In less than a year, that small Fagelstraat garage has become an extreme example of how dark stores can clash with local neighbors. Alex, who has lived on the street for seven years and requested anonymity to avoid further conflict with riders, says there are now 10 to 15 deliveries each day, and giant lorries regularly block the narrow road. “It’s a 24/7 business,” he says, “so riders are coming in and out late at night and early in the morning. At 2 am, I often have people standing in front of my window, smoking and talking really loudly while they are taking a break.” After a month of this, riders and residents started squaring off as tensions boiled over, Alex says. “There’s been a few instances when I almost got into a fight,” he says. “One [rider] was completely in my face. It was pretty frightening.”
In the past year, the spread of dark stores has rapidly accelerated as grocery delivery apps Gorillas, Getir, Flink, and Zapp compete to dominate the Dutch market. As of January, there were 31 dark stores in Amsterdam alone. The Netherlands appeals to these companies because the country is small, densely populated, and flat, meaning it’s easy for their couriers to operate, says Yara Wiemer, an analyst at research and consulting company Kantar. Demand is also soaring. The number of Dutch consumers using grocery delivery apps more than tripled to 700,000 between 2021 and January 2022, according to Wiemer. But as the four apps jostle for dark store space in residential areas so they can offer faster deliveries, complaints about noise, bikes blocking pavements, and increased traffic have become common across the country.

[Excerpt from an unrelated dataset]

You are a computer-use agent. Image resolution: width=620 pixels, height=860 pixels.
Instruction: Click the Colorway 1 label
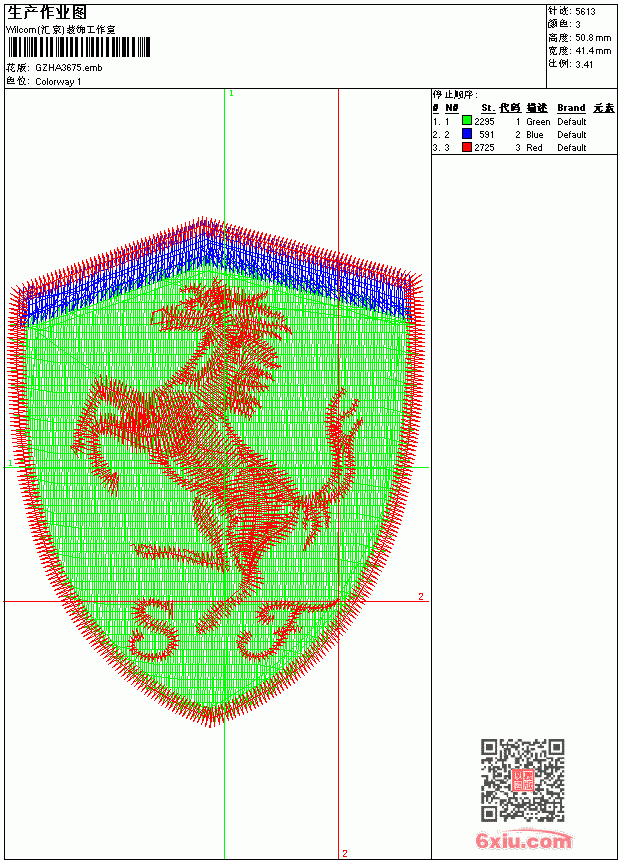58,82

In Amsterdam, those complaints also accuse dark store staff of intimidation, sexual harassment, and starting physical fights, and the city’s residents are mobilizing to kick delivery apps out of their neighborhoods.
Fagelstraat has become the loudest example of a neighborhood mobilizing against a dark store. The street has drafted a petition and launched its own Instagram page to document the disturbance. A resident called Elisabeth says that one night last fall, when she told staff at the Fagelstraat Zapp dark store to keep the noise down, a person in a uniform—worn by both riders and warehouse staff—told her to stop complaining or he would send his friends around to her apartment. “They didn’t specify what they will do, but it’s obviously very threatening,” says Elisabeth. She describes being followed home several times late at night by people who later went inside Zapp’s dark store and says other female residents have complained about sexual harassment and catcalling.
Steve O’Hear, VP of strategy at Zapp, says the company has a zero-tolerance policy toward sexual harassment and that he was “surprised” to hear about the aggression between residents and drivers at the company’s Fagelstraat dark store. “We have met regularly with residents from the very beginning, and these conversations have largely remained cordial,” he says.